M&A Trends in the Opportunity Economy
- The M&A market is at a record pace in 2021, with a variety of factors (a thriving stock market, available debt, vaccines fueling a pandemic recovery, low interest rates, etc.) driving this growth.
- Representations and warranties insurance is increasingly important, and allows buyers and sellers to focus on bigger-picture M&A issues.
- The renewed federal push on antitrust compliance and a tight talent market are potential challenges, but the M&A market looks to remain hot going into 2022.
While the COVID-19 pandemic remains a public health and economic concern, companies are adapting and adjusting, finding new and better ways to do business moving forward. Womble Bond Dickinson is taking a comprehensive look at this new Opportunity Economy from a wide range of viewpoints. In the latest installment of the Opportunity Economy series, D. Scott Anderson and Dean Rutley discussed the ongoing M&A boom and the factors they see impacting corporate transactions in the near future. They recently spoke to Womble Bond Dickinson attorney Mark Henriques on an episode of the “In-house Roundhouse” podcast, and the article below is based on that conversation.
No doubt about it—mergers and acquisitions are taking place at a feverish pace, going back to the second half of 2020. A recent Refinitiv report found that the U.S. has reported $2.14 trillion in M&A activity already in 2021, and the year is on pace to be the biggest in history. According to a S&P Global Market's Intelligence report, Q2 2021 was the third straight quarter where total global M&A value surpassed $1 trillion—the first time this has ever happened in three consecutive quarters.
Womble Bond Dickinson polled its LinkedIn contacts and asked what, in their opinion, is driving this boom, with the choices being: 1. Tax changes; 2. Increased economic activity; 3. Regulatory structure changes; or 4. Other factors. The second choice—increased overall activity—was the overwhelming winner.
“Over the course of my 35 years, I’ve never seen anything like this,” Rutley said. “I personally thought COVID in March and April of 2020 would be a huge dampener on M&A activity, but unlike previous events, like the economic crisis in 2008-2009, the hit to M&A by COVID proved to be temporary. Instead of seeing a decline in my M&A practice, I’ve had my largest year of M&A deal volume and deal value in my entire 35-year career. It’s not unusual for my teams to currently have 9-12 deals going at once.”
And while he agrees that increased economic activity is the primary reason, he said that category is broad. Drilling down a bit deeper, Rutley points to a healthy stock market, the availability of cheap debt, low interest rates, and upbeat forecasts in such sectors as technology, healthcare and financial services.

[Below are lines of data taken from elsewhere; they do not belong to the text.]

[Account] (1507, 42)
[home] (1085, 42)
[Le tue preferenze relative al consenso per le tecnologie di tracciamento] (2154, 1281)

The COVID-19 pandemic absolutely slowed down initially what had been a robust corporate transactions market in early 2020. But Rutley and Anderson both said the pandemic forced buyers and sellers to adapt—and they learned that some of these changes actually were for the better.
“Rapid digitalization is underpinning the M&A recovery and enabling the white-hot market we’re seeing today,” Rutley said. “Stakeholders are adapting to virtual due diligence and deal-closing. The pandemic forced this, but we found we could do deals faster and more easily.”
“Activity has been super-heavy. I was expecting a more prolonged slowdown, but I would characterize it more as a hiccup. Once people got comfortable with virtual connections, the volume picked right back up,” Anderson said.